Start of Block
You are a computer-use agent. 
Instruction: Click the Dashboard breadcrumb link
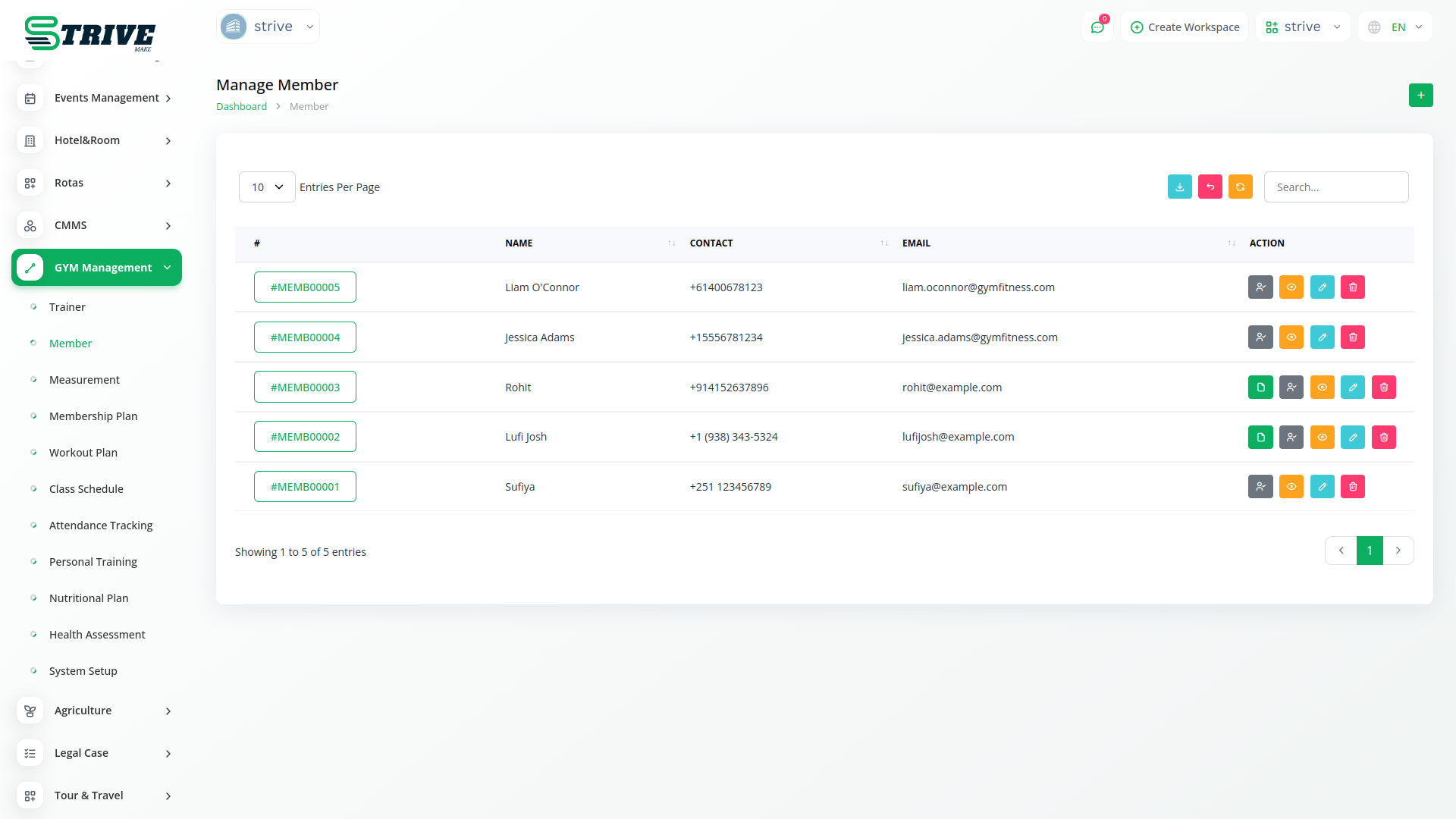coord(241,107)
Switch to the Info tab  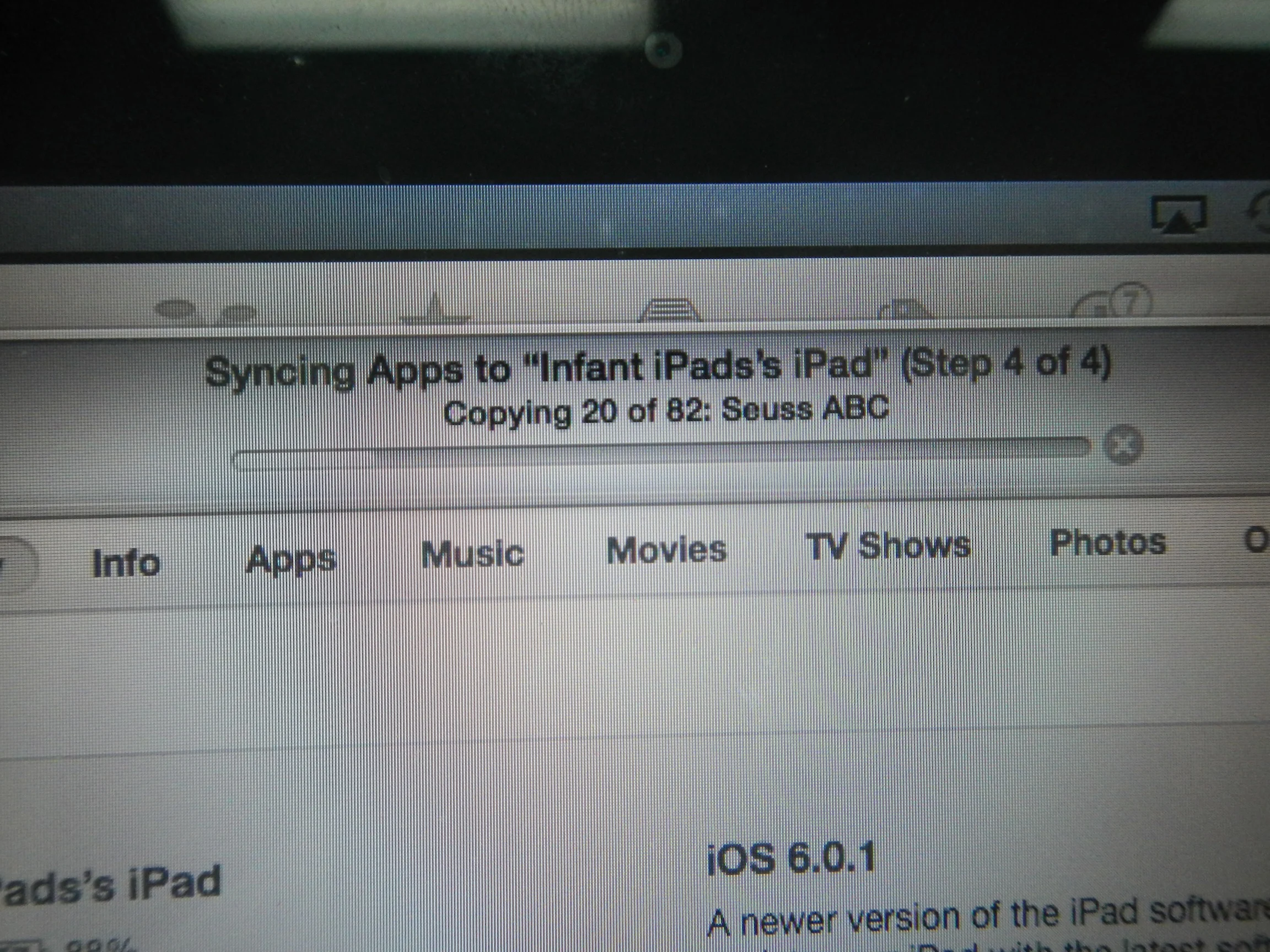pyautogui.click(x=126, y=563)
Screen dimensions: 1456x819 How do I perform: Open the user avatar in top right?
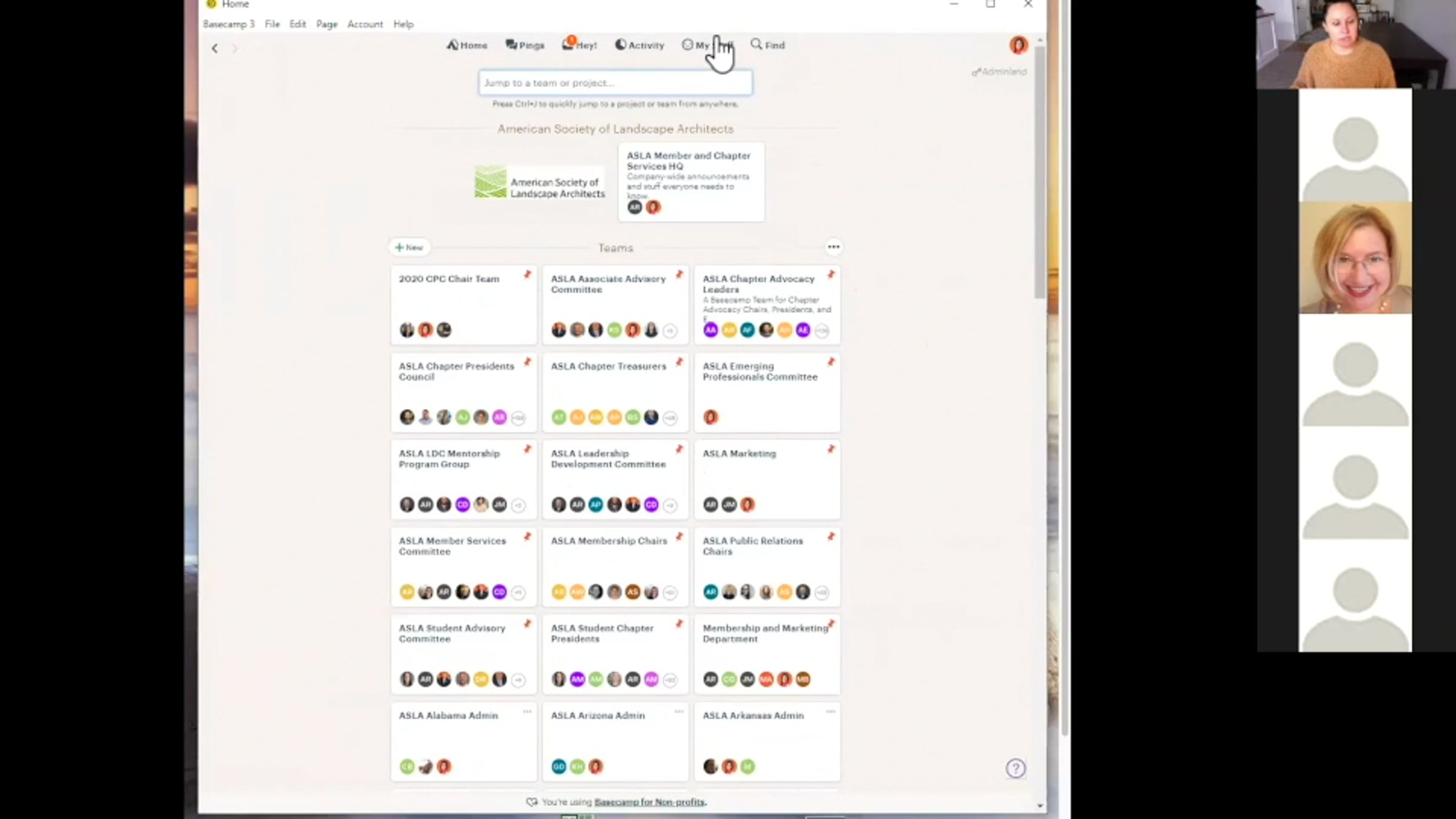(1018, 45)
End of Block
== WHAT YOU HAVE TO DO ==
Reproduce exactly, and only, the part of the entries above that runs from the line with "Screen dimensions: 1456x819" to the last line, both included. Pictures stay out.

== SOLUTION FOR THIS EXERCISE ==
Screen dimensions: 1456x819 How do I perform: Open the user avatar in top right?
(1018, 45)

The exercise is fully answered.